Rep. Thomas Massie, one of the three who voted against the bill, expressed a handful of concerns, including that there are a limited number of constitutionally specified federal crimes, that lynching is already criminalized, and that “Adding enhanced penalties for ‘hate’ [on top of existing criminal punishments] tends to endanger other liberties such as freedom of speech.”
He also highlighted another potential pitfall of the legislation: “The bill creates another federal crime of ‘conspiracy,’ which I’m concerned could be enforced overbroadly on people who are not perpetrators of a crime.” Here’s the section Massie is referring to:
Whoever conspires to commit any offense under paragraph (1), (2), or (3) shall, if death or serious bodily injury (as defined in section 2246 of this title) results from the offense, or if the offense includes kidnapping or an attempt to kidnap, aggravated sexual abuse or an attempt to commit aggravated sexual abuse, or an attempt to kill, be imprisoned for not more than 30 years, fined in accordance with this title, or both.
The bill amends the Hate Crimes Prevention Act, passed in 2009, which defines and criminalizes hate crimes.

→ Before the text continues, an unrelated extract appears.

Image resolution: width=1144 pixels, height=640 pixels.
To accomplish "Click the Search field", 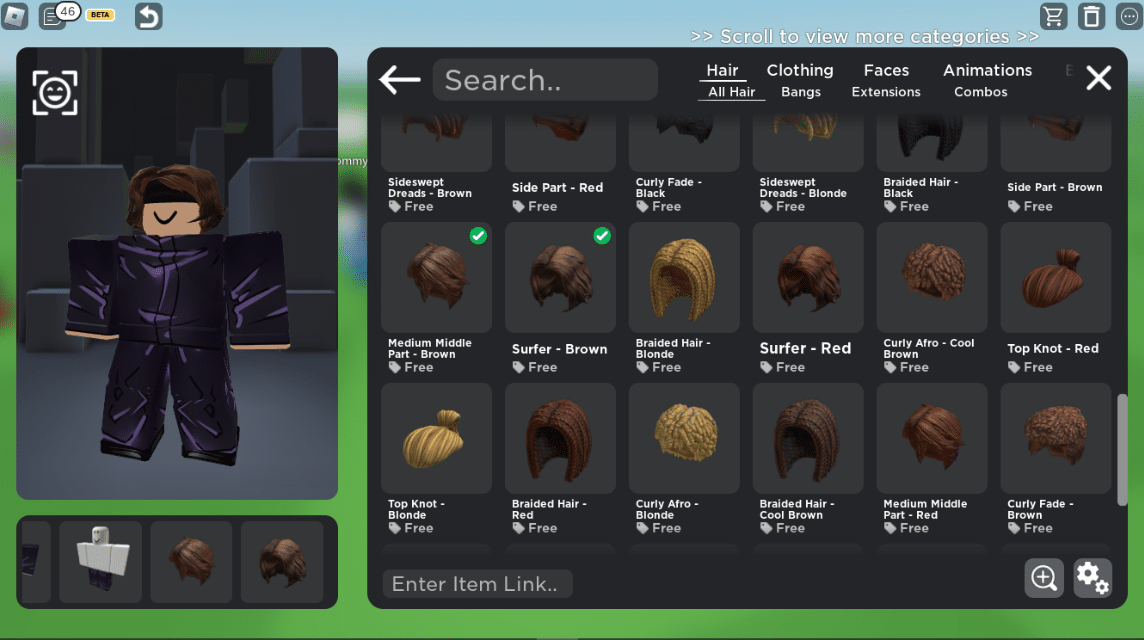I will [x=545, y=79].
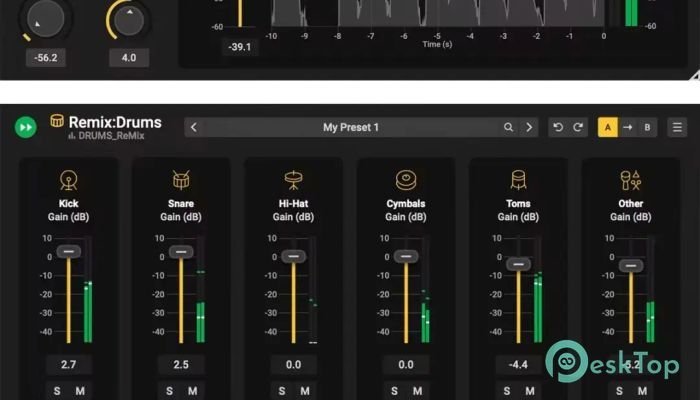Redo the last change
Screen dimensions: 700x400
(x=578, y=127)
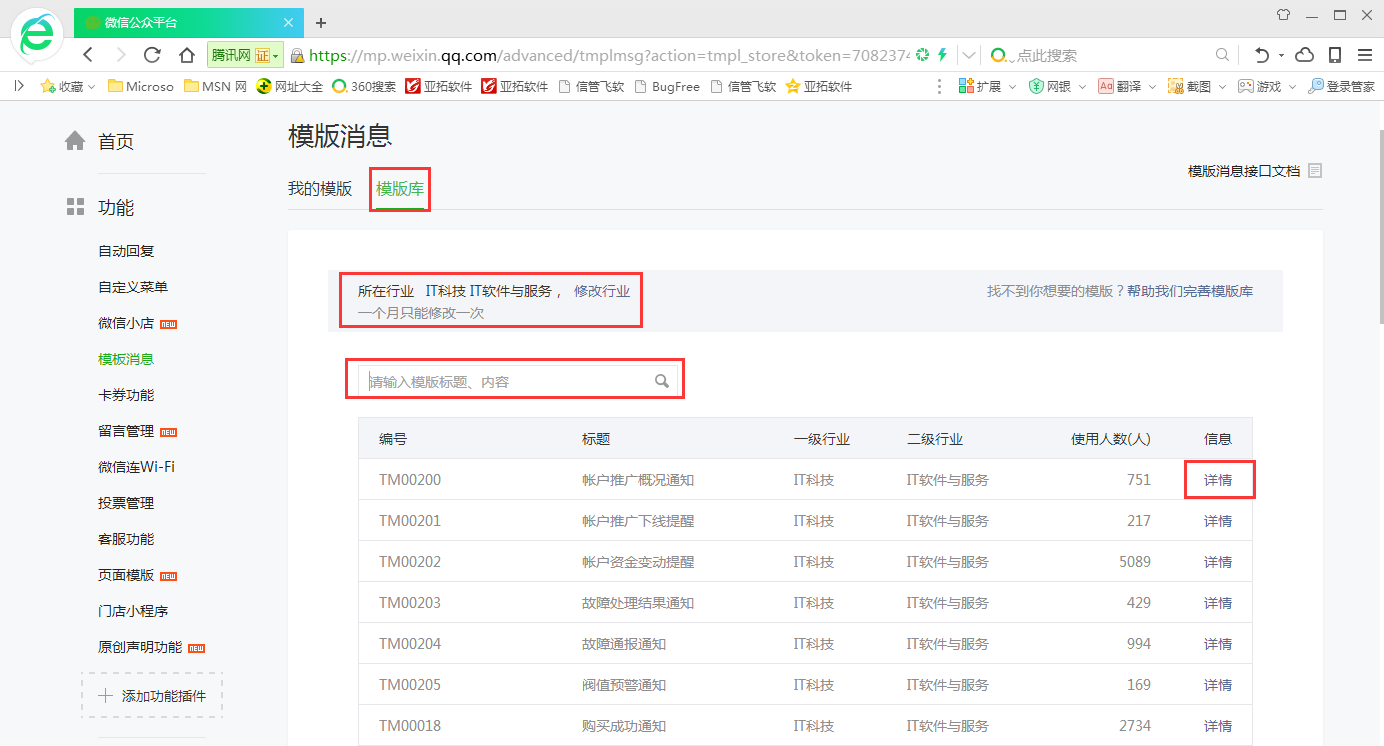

The minimum qualification is an attempt “to cause bodily injury” due to the victim’s race, sexual orientation, nationality, gender, religion, or disability.
Bodily injury can be defined as “physical pain” or “any other injury to the body, no matter how temporary.” Sensibly, the 2009 law requires an attempt at violence to be made, which is a crime itself regardless of prejudiced motives. The new “antilynching” law takes this a step further by criminalizing “conspiracy” to commit certain hate crimes.
I’m sure someone will retort: conspiracy to commit a federal crime is already a federal crime. This is not a universally accepted interpretation of conspiracy law, nor does the law’s language or historical precedent justify such a broad interpretation — hence the ostensible necessity for the new antilynching law. Criminalized conspiracies are those plotting “against the United States” – like the Volkswagen executives who attempted to defraud the Environmental Protection Agency by faking emission results and, more recently, the leader of the Oath Keepers who plead guilty to seditious conspiracy for his part in the Jan. 6, 2021 riot.
So as of last Tuesday, it is illegal to simply “agree” to participate in an act if it falls under the categories highlighted above. One can imagine dark political humor venturing into these categories (a comment such as “I hate so-and-so so much I could kill him,” for example) being interpreted as “conspiring to lynch.”
The key issue here is that intent should not be the sole subject of a court case. The purpose of courts is for a neutral arbiter to determine whether someone’s rights were violated during an encounter between two parties. Conspiracy, if no action is taken in pursuit of it, involves only one party: the conspirators. Therefore, it alone constitutes no crime as it couldn’t have possibly violated someone else’s rights.
With this new law, the U.S. government has further expanded into the realm of policing thought crimes. Ominously, this law comes on the heels of the Department of Homeland Security’s attempt to broaden the “domestic terrorism” category and expand methods for identifying “threats.”
For those unaware, killings attributed to domestic extremists in 2020 and 2021 were each far lower than in the previous five years. Overall there were only 29 such killings in 2021. Despite this, we continue to hear fearmongering from those in power.
FBI Director Christopher Wray went before Congress last year to declare “The problem of domestic terrorism has been metastasizing across the country for a number of years.” Attorney General Merrick Garland adopted a similar tone, warning “Domestic violent extremists pose an elevated threat in 2021, and in the FBI’s view, the top domestic violent extremist threat we face comes from racially or ethnically motivated violent extremists, specifically those who advocate for the superiority of the white race.”
“Domestic violent extremism poses the most lethal and persistent terrorism-related threat to our country today,” claimed Homeland Security Secretary Alejandro Mayorkas last spring. A White House press release added: “The two most lethal elements of today’s domestic terrorism threat are (1) racially or ethnically motivated violent extremists who advocate for the superiority of the white race and (2) anti-government or anti-authority violent extremists, such as militia violent extremists.”
It’s a mountain-out-of-a-molehill on par with the “Don’t Say Gay” hysteria. But this one may have far greater consequences down the road as texts, emails, social media posts, and everyday speech are monitored and analyzed by various three-letter agencies to establish the intent of our discourse. The Emmett Till Act may become a key piece in the arsenal for U.S. intelligence agencies’ war on free speech.